Crack! Crack! Crack!
The surface of the marble immediately shattered, and I slammed a wave of my Ice magic down into all the jagged zigzags. The stone shrieked at the sudden, brutal assault, but I ignored its cries and hammered at it with the brutal one-two punch of my Ice and Stone magic, pouring all my power into the growing cracks and widening them even more, shattering every single bit of stone, then all the metal underneath.
The seconds ticked by, and I reached for even more of my power, gathering up every single scrap of it and forcing it down, down, down—
CRACK!
With one giant, crashing roar, the floor beneath my feet split wide open.
*
For a moment, there was just noise.
A rushing roar filled my head with a dizzying symphony of sound. I had the sense of free-falling, and I reached for what little was left of my Stone magic to harden my skin, so that I wouldn’t impale myself on a piece of shrapnel and bleed out before I got the chance to kill Deirdre.
I hit the ground hard, bouncing off the rocky rubble that covered the vault floor from my blasting through the one above it. Dust clouded the air, making it hard to breathe, and I coughed and coughed, trying to clear the pulverized marble from my lungs.
I dug my hands into the loose rocks under my body and managed to push myself up and then onto my feet. I squinted, trying to see through the billowing clouds of dust, but I couldn’t so much as see the walls around me, much less peer out the vault door and tell if Bria, Owen, and Silvio had managed to rescue Finn yet.
As I stumbled around the vault, trying to figure out where the door was, I palmed one of my knives, searching for someone to kill.
“You bitch!” a voice roared behind me. “You just don’t know when to quit, do you?”
I whipped around just in time for a fist to zoom out of the dust and slam into my face. Thanks to my jarring landing, I’d lost my grip on my Stone magic, so the punch socked me square in the jaw, making pain explode all the way up my cheekbone.
The force of the punch threw me back through the dust and up against a bank of safety-deposit boxes, some of which had been opened. I slammed the metal drawers shut with my body, each one punching into my back like a hammer and making me groan with pain. So that was where one of the walls was. Good to know.
Santos loomed up in front of me, his black hair now gray with marble dust. Even more of it coated his face, including that jagged scar on his cheek, making him look like he’d upended a sack of flour over his head. He growled and came at me. I raised my knife to stab him, but he knocked the weapon out of my hand. He tried to punch me again, but I blocked the blow and slammed my fist into his throat, hitting the giant where he was vulnerable.
Santos coughed, wheezed, and sputtered, but he surged forward again and wrapped his hands around my throat. He lifted me off the ground and wrenched me left and right, slamming my body into more open safety-deposit boxes, like I was the silver piece in a pinball machine and he was trying to get a high score.
I punched him, slamming my fists into his face over and over again, but he just snarled and took the blows, even though I managed to break his nose with one of them. The blood mixed with the marble dust on his face and made him look even more angry and vengeful.

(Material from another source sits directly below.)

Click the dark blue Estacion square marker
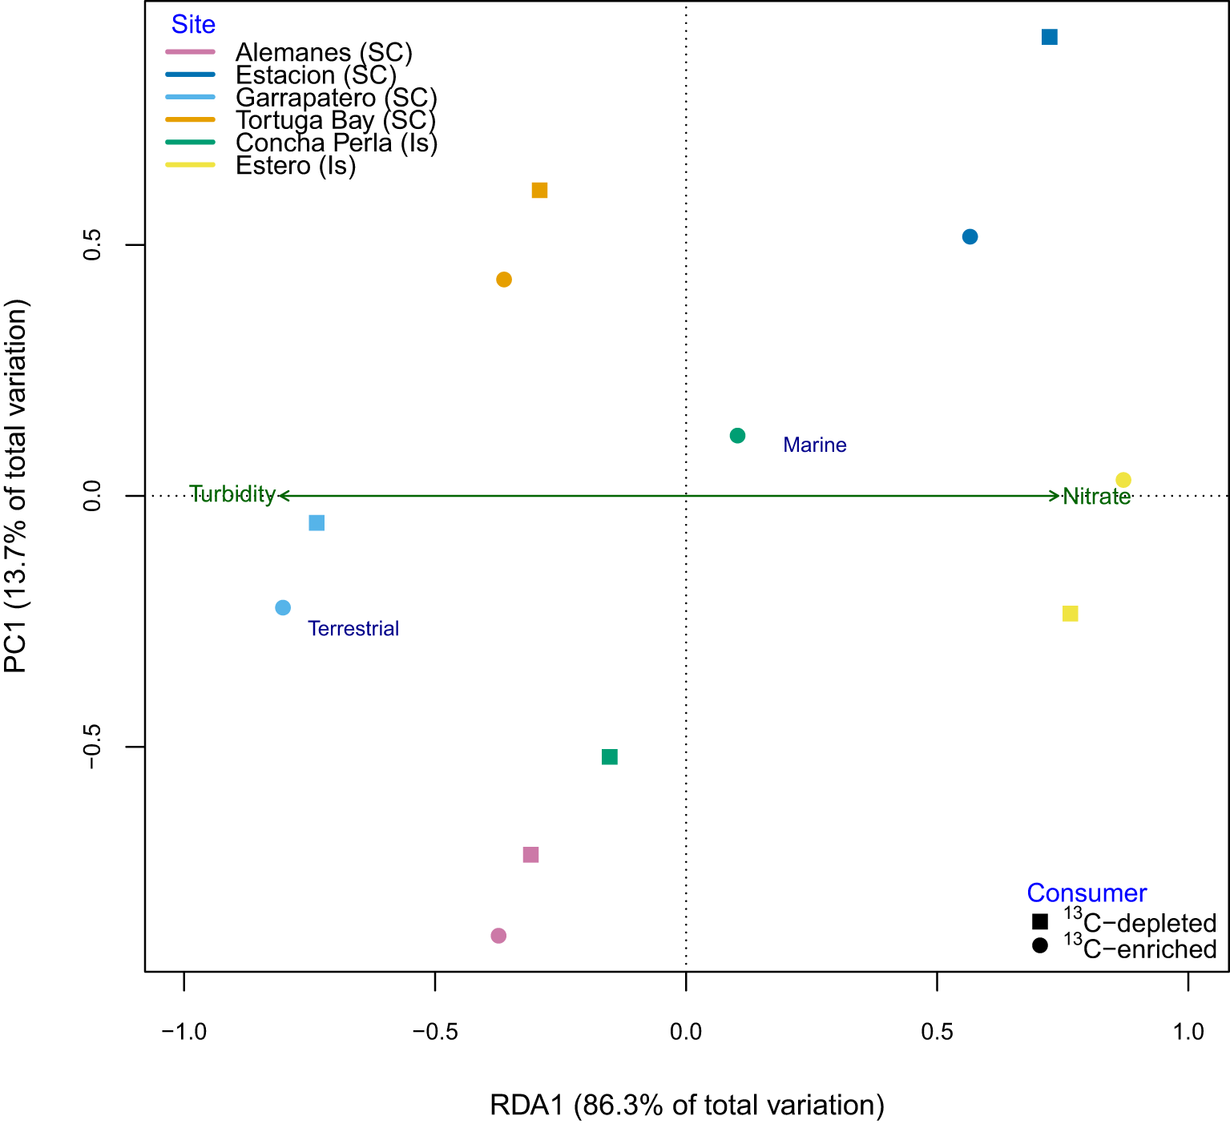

I palmed a second knife, but Santos realized what I was up to, and he grabbed my arm, pulled it forward, and then rammed my hand back against the wall. The bones in my left wrist shattered on impact, and I screamed, my knife slipping from my numb, nerveless fingers. The weapon clattered to the floor and dropped into a hole in the piles of rubble.
White spots began winking on and off in my field of vision, and it was only a matter of time before I ran out of air. I’d already used up most of my magic breaking into the vault, and an Ice dagger wouldn’t do me any good against the giant. My eyes flicked left and right, looking for something that I could use to at least get him to let go of me. Once I had air back in my lungs, I could figure out the rest.
Santos drew me away from the wall and then slammed me right back up against it, hard enough to make some of the loose safety-deposit boxes rattle beside my shoulder. My eyes latched onto the one closest to me, and I quit hitting Santos. Instead, I reached down with my right hand and grabbed the handle on the end of the box. At least, I tried to, but the dust and sweat coating my hand made my fingers slip off the handle. I growled with frustration, although it sounded more like a whimper.
Santos must have thought that I was flailing around for no reason because he laughed. “Not so tough now, are you, Blanco? I’m going to enjoy squeezing the life out of you for all the trouble you’ve caused me.”